#### Gezeigter Text
┌──

# Eigenen Namen als Domain



## Vitalis (21. Juli 2002)

Guten Morgen :error: 

Ich hab mir ein paar Sachen durchgelesen, aber mir ist immer noch nicht alles klar. Hat man ein Recht auf eine Domain mit dem eigenen Namen? Also im Klartext: Kann ich Dr. Oetker's http://www.vitalis.de für mich beanspruchen?  

Danke,
Vitalis


----------



## Arne Buchwald (21. Juli 2002)

Allllsooo ....

kompliziertes und vorallem TEURES Thema. Egal, ob du loaut Gesetz recht hast oder nicht, müsstest du einen Anwalt einschalten und bei solch einer Domain liegt der Streitwert ja vermutlich relativ hoch und entsprechend das Honorar.

Hängt davon ab, ob Vitalis markenrechtlich geschützt ist oder nicht. Wenn ein Schutz vorliegt, hast du m. E. gar keine Chance.

Evtl. hilfreich: http://www.domain-recht.de/index.php


----------



## kroschka (21. Juli 2002)

bezahl ihm ein schönes sümmchen, dann wird er keine weiteren ansprüche drauf stellen, könnt ich wetten =) dann ists auch wurschd, ob du oder er das recht hat


----------



## Vitalis (21. Juli 2002)

Thx für die Antworten 
Ja Vitalis ist als Marke geschützt, so habe also wirklich keine Chance.. Ich hätte vor ein paar Jahren dran denken sollen 



> bezahl ihm ein schönes sümmchen, dann wird er keine weiteren ansprüche drauf stellen, könnt ich wetten dann ists auch wurschd, ob du oder er das recht hat


Das wird aber ein riesiges schönes Sümmchen  

Gruß,
Vitalis =)


----------



## Arne Buchwald (21. Juli 2002)

Hallo,



> _Original geschrieben von Vitalis _
> *Ich hätte vor ein paar Jahren dran denken sollen *


Beim Domainrecht gilt jedoch nicht immer, wer zuerst kommt, der mal (besitzt) zu erst.
Wenn Dr. Oetker Vitalis als Marke oder internationale Marke schützen lässt, hat diese - meines Wissens - Vorrgang vor einem Familiennamen und kann eingeklagt werden ....


----------

└──

#### Erfasste Daten
┌──

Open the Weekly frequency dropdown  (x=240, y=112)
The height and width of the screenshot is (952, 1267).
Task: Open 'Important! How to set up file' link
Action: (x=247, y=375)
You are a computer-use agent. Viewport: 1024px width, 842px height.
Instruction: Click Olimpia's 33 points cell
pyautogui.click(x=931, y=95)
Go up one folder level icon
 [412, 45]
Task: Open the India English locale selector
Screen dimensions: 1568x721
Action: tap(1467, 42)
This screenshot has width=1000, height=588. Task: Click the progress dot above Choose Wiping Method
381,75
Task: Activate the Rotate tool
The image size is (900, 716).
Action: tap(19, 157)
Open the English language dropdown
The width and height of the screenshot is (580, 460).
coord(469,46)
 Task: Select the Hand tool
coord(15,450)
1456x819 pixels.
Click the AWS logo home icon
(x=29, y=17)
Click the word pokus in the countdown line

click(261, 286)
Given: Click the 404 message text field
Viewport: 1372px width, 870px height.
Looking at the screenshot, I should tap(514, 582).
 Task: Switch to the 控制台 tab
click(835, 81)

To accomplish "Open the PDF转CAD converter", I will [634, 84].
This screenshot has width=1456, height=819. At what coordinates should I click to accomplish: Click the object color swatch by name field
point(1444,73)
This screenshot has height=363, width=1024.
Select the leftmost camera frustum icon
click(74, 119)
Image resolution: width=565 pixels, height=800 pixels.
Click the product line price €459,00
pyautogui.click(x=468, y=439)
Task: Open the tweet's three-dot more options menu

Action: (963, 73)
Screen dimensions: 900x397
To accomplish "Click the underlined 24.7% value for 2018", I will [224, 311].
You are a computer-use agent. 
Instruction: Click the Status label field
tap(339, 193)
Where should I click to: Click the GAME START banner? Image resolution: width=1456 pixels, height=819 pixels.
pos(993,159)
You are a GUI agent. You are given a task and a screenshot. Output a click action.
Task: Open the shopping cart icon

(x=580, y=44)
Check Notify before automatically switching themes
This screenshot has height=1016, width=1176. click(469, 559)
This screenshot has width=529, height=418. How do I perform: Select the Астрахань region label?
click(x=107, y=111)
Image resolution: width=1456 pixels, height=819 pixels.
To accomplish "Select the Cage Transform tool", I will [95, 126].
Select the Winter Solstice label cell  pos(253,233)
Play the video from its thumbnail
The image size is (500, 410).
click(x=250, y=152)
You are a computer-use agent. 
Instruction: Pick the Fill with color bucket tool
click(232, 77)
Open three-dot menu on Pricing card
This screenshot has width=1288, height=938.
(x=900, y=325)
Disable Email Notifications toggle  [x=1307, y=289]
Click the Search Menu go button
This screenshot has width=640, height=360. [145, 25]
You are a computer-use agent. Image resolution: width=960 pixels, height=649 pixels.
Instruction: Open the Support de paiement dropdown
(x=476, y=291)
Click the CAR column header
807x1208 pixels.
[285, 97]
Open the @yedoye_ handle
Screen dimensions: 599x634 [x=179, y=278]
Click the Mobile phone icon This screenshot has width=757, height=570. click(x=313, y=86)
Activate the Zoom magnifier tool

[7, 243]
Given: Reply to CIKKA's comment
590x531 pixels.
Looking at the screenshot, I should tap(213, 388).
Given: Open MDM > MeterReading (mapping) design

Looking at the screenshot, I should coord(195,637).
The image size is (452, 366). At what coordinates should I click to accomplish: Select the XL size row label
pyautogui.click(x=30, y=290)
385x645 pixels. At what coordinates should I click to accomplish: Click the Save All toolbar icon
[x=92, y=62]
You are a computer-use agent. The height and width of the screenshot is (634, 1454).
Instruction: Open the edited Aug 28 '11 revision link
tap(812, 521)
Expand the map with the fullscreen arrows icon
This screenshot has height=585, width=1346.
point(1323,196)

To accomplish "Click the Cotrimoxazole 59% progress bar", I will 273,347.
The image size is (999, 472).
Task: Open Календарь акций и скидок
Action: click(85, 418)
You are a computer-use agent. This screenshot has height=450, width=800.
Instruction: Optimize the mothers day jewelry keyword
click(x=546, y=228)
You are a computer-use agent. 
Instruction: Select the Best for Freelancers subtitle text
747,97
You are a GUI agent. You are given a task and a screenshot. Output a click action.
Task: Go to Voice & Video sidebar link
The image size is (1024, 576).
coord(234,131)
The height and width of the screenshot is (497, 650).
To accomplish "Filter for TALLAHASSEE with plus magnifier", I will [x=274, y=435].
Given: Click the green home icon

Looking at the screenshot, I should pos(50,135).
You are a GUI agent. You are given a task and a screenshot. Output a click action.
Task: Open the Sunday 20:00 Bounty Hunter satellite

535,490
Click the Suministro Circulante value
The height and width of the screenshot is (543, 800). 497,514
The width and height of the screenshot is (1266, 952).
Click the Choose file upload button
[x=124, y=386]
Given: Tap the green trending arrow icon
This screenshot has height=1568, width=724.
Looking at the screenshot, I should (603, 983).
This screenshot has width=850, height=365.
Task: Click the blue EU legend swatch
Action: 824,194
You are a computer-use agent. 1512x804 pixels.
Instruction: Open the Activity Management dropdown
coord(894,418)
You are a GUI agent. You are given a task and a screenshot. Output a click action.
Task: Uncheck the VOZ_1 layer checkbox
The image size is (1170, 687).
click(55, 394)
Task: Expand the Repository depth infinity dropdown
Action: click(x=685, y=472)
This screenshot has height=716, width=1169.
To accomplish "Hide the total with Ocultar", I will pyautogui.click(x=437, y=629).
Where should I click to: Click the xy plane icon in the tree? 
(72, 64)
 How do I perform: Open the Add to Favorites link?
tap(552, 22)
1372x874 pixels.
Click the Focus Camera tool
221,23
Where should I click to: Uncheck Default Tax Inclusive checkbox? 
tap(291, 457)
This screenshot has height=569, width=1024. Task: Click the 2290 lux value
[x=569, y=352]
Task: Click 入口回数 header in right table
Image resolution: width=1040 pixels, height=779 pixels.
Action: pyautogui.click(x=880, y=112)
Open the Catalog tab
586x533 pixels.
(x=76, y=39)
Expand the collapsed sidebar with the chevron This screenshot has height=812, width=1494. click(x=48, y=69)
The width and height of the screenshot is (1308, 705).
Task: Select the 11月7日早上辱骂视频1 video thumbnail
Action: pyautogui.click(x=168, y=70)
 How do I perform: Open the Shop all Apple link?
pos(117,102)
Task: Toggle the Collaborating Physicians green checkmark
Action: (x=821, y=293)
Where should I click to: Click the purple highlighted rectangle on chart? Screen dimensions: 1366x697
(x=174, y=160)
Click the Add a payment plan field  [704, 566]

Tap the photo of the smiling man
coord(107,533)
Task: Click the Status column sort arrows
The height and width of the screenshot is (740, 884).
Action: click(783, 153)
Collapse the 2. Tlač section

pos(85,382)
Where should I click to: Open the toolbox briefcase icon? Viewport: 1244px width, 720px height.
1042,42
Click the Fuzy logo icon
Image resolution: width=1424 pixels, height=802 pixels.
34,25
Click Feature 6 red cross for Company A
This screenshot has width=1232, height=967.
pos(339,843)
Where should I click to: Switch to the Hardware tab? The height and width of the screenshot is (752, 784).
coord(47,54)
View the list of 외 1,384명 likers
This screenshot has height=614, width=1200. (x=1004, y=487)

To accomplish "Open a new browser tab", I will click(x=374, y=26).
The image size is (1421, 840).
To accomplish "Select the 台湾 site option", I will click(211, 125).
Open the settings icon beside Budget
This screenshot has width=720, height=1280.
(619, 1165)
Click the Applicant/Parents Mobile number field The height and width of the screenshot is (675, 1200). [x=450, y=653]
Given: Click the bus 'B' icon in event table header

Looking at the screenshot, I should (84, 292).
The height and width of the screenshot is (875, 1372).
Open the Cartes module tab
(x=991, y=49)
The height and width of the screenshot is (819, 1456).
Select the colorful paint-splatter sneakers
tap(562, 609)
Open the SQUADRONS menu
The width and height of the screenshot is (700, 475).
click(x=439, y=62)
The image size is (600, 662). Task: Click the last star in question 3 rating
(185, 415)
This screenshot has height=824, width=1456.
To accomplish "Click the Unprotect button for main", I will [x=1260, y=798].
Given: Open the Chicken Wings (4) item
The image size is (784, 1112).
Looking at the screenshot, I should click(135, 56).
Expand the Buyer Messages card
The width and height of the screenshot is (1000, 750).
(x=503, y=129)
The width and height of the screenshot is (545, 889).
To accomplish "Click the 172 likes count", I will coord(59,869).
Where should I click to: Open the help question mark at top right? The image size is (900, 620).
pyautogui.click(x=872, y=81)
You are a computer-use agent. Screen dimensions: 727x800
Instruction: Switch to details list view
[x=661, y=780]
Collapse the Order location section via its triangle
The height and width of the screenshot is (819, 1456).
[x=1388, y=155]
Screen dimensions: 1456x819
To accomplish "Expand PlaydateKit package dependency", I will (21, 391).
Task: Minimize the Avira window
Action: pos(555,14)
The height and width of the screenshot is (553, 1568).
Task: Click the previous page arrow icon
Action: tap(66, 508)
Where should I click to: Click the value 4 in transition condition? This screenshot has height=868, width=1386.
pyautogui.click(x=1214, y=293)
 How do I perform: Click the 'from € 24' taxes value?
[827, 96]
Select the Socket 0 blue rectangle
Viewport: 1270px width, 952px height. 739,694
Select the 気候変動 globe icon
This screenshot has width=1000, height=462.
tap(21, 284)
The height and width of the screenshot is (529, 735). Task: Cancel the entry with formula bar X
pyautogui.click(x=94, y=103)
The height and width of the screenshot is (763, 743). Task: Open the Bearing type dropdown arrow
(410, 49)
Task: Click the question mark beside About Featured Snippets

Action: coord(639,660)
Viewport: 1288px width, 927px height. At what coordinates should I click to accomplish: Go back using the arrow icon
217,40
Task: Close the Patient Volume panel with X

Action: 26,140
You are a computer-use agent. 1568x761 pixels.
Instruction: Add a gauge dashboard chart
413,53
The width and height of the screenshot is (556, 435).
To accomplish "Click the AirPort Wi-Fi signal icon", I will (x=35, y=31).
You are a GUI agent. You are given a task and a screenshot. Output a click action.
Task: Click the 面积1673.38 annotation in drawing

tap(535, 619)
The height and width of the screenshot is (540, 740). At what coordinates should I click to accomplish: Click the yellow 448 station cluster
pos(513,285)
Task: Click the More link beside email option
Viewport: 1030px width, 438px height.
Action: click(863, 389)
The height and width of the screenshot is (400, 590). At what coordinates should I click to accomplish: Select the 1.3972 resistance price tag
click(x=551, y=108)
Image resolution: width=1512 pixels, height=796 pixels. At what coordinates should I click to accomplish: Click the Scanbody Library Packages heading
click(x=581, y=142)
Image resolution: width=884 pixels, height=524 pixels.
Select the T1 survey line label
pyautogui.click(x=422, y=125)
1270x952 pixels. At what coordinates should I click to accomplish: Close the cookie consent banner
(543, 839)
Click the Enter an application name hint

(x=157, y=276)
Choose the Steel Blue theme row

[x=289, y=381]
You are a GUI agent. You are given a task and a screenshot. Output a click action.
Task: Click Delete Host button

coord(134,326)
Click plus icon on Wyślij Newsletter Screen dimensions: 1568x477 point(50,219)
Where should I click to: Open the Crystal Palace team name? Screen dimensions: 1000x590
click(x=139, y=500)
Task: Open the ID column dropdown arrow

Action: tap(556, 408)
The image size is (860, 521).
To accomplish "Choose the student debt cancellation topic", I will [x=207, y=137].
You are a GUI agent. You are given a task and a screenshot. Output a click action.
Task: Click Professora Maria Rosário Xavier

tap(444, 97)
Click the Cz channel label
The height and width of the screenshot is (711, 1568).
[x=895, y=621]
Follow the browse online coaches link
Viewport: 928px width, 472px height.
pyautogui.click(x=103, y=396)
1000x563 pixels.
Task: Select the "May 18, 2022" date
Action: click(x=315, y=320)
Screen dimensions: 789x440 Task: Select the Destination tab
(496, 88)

└──

#### Probleme und Aufgaben
(1) Schreiben Sie aus dem Forumstext über den eigenen Namen als Domain den Abschnitt wortgetreu ab, der bei „kompliziertes und vorallem“ beginnt und bei „entsprechend das Honorar.“ endet.
(2) Wovon hängt es laut Arne Buchwald im Forumstext über den eigenen Namen als Domain ab, ob man Anspruch auf die Domain hat?

#### Die Antworten
(1)
kompliziertes und vorallem TEURES Thema. Egal, ob du loaut Gesetz recht hast oder nicht, müsstest du einen Anwalt einschalten und bei solch einer Domain liegt der Streitwert ja vermutlich relativ hoch und entsprechend das Honorar.

(2) Davon, ob Vitalis markenrechtlich geschützt ist oder nicht.